How to complete this task:
The lines from the start of the records through the one containing "The width and" are to be transcribed exactly, and nothing else.

(Records from a data collection)
= Beginning of Section =

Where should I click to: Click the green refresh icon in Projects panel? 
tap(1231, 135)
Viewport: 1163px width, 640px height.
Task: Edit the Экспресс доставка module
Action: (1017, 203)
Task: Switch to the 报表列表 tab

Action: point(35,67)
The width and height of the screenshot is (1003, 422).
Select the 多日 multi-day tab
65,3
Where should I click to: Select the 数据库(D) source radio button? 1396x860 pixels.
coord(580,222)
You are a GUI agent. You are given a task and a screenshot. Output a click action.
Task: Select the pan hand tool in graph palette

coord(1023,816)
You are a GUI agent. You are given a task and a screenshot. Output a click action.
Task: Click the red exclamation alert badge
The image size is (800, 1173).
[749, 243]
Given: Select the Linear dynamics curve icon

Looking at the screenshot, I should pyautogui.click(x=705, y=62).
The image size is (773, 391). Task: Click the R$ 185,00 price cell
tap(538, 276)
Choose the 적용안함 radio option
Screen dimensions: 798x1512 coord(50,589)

= End of Section =

Completed exercise:
Where should I click to: Click the green refresh icon in Projects panel? 
tap(1231, 135)
Viewport: 1163px width, 640px height.
Task: Edit the Экспресс доставка module
Action: (1017, 203)
Task: Switch to the 报表列表 tab

Action: point(35,67)
The width and height of the screenshot is (1003, 422).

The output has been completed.